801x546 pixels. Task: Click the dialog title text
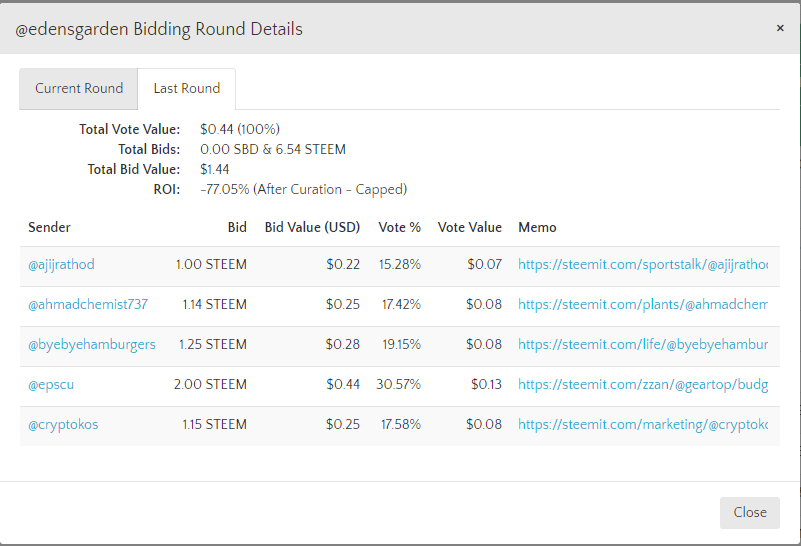click(158, 29)
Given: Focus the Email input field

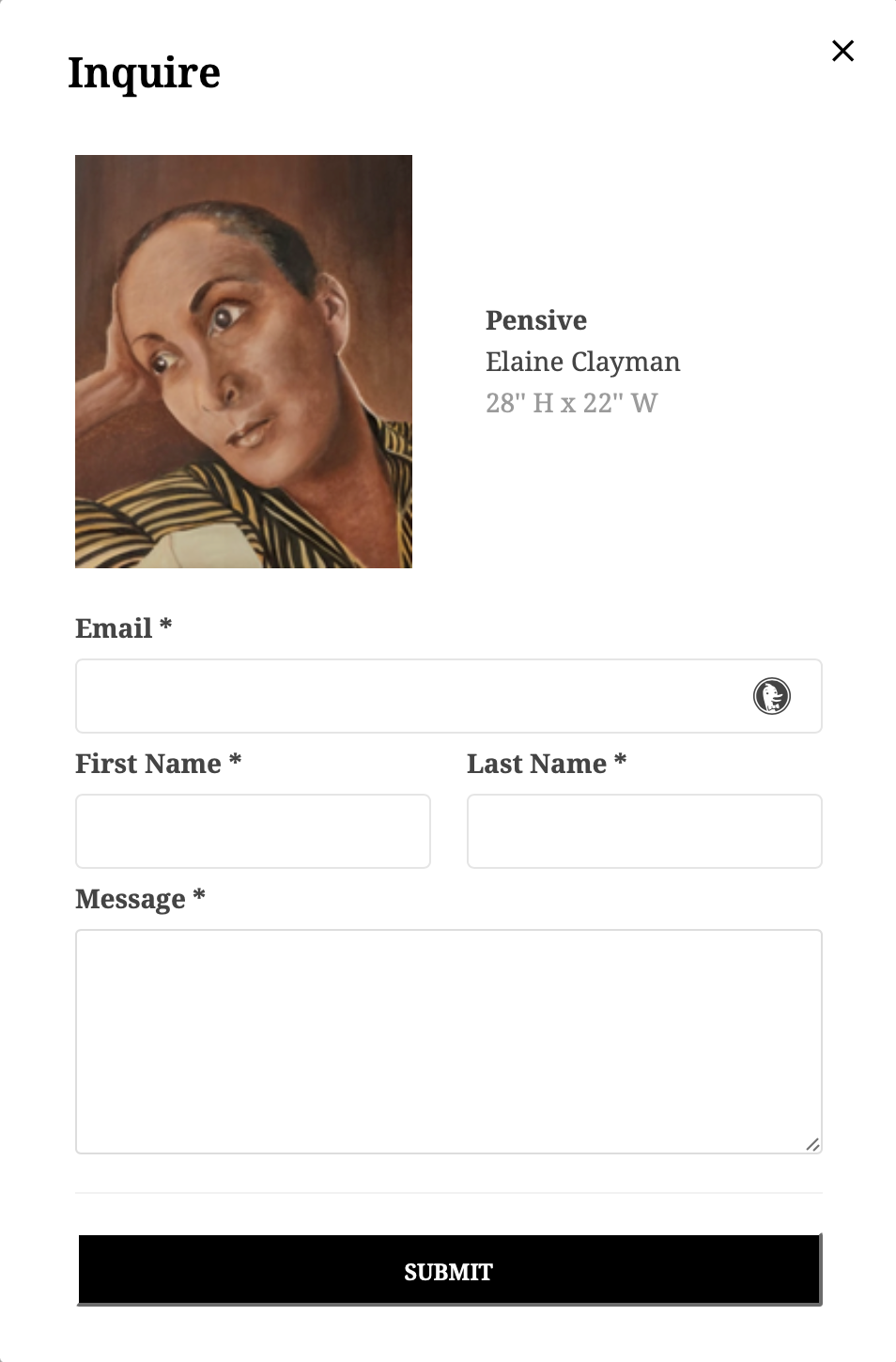Looking at the screenshot, I should [449, 696].
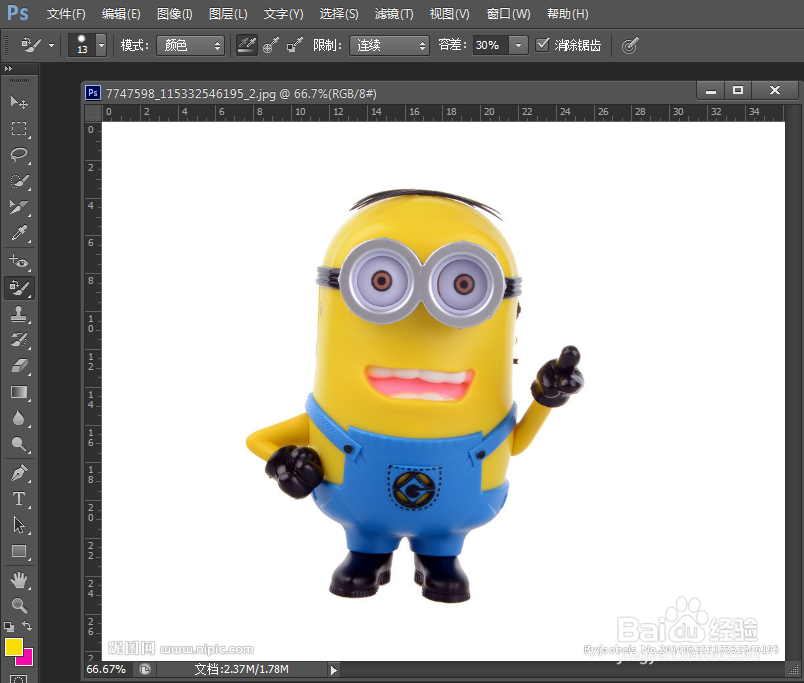Viewport: 804px width, 683px height.
Task: Select the Horizontal Type tool
Action: [19, 499]
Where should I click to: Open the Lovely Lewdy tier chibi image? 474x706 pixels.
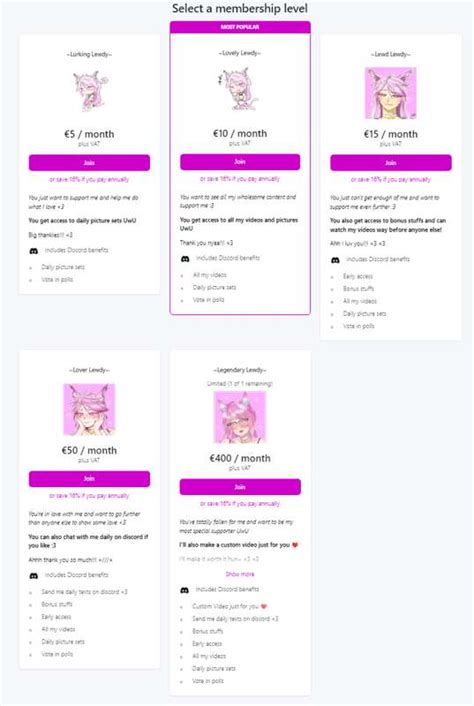tap(239, 89)
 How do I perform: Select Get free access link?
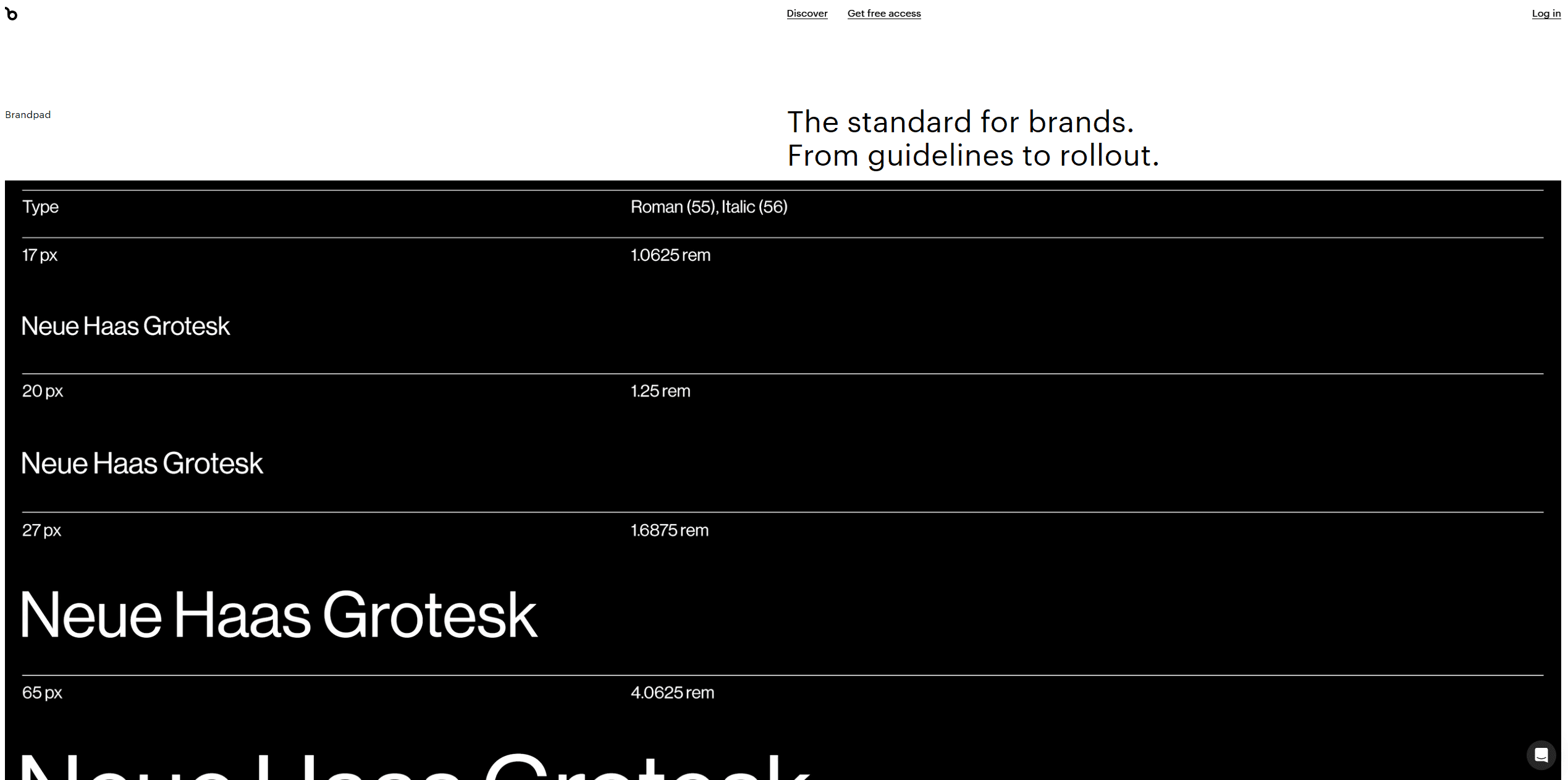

______________________________

[练习目标]: 把上面的数据整理成一个 JSON 字符串列表，每一行对应一个字符串，空行跳过。图片不要放进答案里。

[参考答案]:
[
  "801x546 pixels. Task: Click the dialog title text",
  "click(158, 29)",
  "Given: Focus the Email input field",
  "Looking at the screenshot, I should [449, 696].",
  "Viewport: 804px width, 683px height.",
  "Task: Select the Horizontal Type tool",
  "Action: [19, 499]",
  "Where should I click to: Open the Lovely Lewdy tier chibi image? 474x706 pixels.",
  "tap(239, 89)",
  " How do I perform: Select Get free access link?"
]